• [Problem] Determine how many lines in the entries below include "computer". The reply should be that number and nothing else.

• [Material for this exercise]

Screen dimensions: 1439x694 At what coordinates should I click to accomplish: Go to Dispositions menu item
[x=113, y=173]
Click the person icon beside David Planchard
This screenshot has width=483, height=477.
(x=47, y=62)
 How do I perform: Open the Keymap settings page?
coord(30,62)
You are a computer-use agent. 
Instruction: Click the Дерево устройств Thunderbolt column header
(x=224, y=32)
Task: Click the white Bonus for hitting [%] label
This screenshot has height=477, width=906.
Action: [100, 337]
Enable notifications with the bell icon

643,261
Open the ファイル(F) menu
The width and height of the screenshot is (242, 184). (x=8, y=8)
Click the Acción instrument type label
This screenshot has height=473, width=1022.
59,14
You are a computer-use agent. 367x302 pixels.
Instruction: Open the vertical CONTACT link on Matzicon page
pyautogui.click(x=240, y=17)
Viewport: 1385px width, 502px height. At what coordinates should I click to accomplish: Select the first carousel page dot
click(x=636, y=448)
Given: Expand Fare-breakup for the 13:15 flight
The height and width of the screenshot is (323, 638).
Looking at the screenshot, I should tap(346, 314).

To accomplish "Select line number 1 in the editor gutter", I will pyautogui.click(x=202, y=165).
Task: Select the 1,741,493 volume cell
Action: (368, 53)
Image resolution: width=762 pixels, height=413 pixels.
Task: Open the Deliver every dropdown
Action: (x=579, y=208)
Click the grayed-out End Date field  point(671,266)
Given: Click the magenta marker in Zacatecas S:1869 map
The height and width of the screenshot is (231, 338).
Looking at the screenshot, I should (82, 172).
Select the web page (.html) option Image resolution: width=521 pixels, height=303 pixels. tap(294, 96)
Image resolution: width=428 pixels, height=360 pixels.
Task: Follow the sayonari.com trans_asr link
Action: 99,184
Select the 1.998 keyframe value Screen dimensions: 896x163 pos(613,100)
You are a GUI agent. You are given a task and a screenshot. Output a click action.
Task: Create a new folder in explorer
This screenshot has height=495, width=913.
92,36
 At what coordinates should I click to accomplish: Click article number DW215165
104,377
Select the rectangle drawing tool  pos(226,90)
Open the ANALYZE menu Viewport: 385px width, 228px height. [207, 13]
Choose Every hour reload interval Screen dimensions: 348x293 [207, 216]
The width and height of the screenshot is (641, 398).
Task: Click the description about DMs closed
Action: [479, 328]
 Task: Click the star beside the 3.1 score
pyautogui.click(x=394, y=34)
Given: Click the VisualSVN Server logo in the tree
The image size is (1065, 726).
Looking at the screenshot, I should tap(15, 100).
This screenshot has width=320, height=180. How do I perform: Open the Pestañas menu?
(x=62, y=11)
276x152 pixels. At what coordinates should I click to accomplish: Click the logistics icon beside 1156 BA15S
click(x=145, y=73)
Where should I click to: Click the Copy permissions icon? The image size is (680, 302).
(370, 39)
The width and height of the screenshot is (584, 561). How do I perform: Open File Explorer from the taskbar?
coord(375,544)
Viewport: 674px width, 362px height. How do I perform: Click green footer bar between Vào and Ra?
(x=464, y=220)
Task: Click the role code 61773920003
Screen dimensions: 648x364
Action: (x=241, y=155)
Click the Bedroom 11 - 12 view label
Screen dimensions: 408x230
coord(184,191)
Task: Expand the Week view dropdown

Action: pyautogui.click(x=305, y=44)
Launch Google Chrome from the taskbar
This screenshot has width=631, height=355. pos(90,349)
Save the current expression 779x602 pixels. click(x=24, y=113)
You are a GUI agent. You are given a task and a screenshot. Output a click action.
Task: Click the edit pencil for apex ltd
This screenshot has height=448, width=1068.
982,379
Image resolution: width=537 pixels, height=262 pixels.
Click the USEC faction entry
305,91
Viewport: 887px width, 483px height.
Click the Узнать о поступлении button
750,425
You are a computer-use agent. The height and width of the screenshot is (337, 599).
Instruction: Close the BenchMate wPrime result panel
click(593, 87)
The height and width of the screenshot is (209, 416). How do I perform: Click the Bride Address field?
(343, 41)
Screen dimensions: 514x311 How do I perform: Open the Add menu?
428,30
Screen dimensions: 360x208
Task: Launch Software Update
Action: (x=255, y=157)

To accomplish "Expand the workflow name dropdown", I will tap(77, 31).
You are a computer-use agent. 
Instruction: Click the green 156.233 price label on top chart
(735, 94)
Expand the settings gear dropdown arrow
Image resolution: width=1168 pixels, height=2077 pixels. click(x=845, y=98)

• [Answer] 4